■ Stated goal ■
Reproduce exactly everything in the material from the line containing "This screenshot has height=330, width=443." down to the end of the material.

□ □ □

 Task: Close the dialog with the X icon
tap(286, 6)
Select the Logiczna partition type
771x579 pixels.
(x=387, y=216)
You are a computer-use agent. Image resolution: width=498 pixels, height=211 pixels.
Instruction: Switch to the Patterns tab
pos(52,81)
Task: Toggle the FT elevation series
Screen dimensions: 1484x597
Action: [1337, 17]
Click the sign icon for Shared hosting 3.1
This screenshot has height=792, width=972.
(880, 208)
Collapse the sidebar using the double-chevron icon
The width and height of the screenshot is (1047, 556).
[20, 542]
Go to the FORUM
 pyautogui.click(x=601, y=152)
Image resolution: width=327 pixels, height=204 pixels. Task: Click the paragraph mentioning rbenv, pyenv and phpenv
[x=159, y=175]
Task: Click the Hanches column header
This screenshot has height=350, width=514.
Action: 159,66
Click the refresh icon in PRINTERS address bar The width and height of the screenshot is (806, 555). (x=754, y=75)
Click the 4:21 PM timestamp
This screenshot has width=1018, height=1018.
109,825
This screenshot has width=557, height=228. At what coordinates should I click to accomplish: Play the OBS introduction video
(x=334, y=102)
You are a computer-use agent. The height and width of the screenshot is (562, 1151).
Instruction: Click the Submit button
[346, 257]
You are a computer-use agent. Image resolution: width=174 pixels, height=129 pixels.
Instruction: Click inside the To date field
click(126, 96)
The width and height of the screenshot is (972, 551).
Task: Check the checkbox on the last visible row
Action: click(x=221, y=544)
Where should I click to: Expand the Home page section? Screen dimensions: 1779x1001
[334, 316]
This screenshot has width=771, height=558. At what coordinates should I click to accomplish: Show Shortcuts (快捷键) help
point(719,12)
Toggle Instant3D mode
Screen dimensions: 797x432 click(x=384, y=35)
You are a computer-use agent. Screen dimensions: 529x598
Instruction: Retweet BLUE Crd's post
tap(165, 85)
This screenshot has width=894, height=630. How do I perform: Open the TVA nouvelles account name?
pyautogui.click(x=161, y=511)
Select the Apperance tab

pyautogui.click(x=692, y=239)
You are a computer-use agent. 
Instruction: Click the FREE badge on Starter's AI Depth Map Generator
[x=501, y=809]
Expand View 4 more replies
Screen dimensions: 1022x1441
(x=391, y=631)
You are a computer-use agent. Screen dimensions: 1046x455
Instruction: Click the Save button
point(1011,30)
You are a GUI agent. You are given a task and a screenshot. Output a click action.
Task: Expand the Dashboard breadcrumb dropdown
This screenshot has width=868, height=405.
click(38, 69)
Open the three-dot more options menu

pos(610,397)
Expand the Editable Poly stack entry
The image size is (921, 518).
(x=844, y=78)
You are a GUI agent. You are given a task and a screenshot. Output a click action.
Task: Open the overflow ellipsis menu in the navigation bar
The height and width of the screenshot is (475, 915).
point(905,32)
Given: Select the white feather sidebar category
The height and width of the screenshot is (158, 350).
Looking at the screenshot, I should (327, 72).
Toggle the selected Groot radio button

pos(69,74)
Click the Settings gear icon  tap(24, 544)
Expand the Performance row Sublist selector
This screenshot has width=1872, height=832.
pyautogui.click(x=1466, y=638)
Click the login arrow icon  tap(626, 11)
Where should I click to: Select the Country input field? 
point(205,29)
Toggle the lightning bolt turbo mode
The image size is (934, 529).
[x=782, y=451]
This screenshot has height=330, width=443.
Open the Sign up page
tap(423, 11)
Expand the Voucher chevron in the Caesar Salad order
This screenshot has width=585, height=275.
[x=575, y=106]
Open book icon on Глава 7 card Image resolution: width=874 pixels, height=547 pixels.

□ □ □

■ Written reply ■
This screenshot has height=330, width=443.
Open the Sign up page
tap(423, 11)
Expand the Voucher chevron in the Caesar Salad order
This screenshot has width=585, height=275.
[x=575, y=106]
Open book icon on Глава 7 card Image resolution: width=874 pixels, height=547 pixels.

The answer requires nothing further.